*** DATASET ENTRIES ***

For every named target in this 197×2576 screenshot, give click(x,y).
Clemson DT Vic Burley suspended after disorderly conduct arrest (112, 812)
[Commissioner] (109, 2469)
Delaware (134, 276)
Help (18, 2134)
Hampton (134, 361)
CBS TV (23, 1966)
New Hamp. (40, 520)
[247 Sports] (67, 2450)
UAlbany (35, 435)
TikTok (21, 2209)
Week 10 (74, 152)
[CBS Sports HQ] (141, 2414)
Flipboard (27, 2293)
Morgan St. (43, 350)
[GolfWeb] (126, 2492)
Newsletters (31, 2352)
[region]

*** End of DATASET ENTRIES ***

» **TASK ITEM**:
Please copy out every line shown above, exactly.

» **SOLUTION BELOW**:
For every named target in this 197×2576 screenshot, give click(x,y).
Clemson DT Vic Burley suspended after disorderly conduct arrest (112, 812)
[Commissioner] (109, 2469)
Delaware (134, 276)
Help (18, 2134)
Hampton (134, 361)
CBS TV (23, 1966)
New Hamp. (40, 520)
[247 Sports] (67, 2450)
UAlbany (35, 435)
TikTok (21, 2209)
Week 10 (74, 152)
[CBS Sports HQ] (141, 2414)
Flipboard (27, 2293)
Morgan St. (43, 350)
[GolfWeb] (126, 2492)
Newsletters (31, 2352)
[region]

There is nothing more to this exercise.